Stored items
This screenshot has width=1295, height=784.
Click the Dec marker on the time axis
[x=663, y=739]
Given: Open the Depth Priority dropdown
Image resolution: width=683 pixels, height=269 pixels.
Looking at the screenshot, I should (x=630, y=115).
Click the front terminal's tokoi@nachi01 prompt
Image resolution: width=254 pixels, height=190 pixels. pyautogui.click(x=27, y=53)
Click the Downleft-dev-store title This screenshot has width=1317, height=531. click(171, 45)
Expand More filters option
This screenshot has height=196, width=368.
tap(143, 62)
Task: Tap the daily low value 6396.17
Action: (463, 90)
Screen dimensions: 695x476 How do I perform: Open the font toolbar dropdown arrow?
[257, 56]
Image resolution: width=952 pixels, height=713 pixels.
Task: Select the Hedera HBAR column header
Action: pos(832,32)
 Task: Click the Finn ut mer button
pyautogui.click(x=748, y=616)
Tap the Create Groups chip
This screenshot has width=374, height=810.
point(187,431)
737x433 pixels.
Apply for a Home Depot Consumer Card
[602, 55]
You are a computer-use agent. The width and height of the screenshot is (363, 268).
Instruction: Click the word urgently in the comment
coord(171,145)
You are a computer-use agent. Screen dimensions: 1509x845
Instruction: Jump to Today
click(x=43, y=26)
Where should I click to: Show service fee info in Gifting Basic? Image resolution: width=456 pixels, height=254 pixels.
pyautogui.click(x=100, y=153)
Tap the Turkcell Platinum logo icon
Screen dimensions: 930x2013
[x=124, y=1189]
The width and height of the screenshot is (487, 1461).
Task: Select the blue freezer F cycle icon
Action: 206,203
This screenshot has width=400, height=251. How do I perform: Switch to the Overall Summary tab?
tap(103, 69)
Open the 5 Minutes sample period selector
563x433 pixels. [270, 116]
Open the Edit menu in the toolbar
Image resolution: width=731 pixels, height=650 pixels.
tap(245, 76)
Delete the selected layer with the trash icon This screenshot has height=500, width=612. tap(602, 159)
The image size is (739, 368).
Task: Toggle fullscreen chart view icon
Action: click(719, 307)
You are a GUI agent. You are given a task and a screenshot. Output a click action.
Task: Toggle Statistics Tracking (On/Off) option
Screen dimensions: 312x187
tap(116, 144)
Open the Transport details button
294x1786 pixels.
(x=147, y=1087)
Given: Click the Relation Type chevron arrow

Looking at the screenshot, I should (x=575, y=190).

What to do
For the records above, state the number of lines that include the string "computer" and add nothing.

Exercise solution
2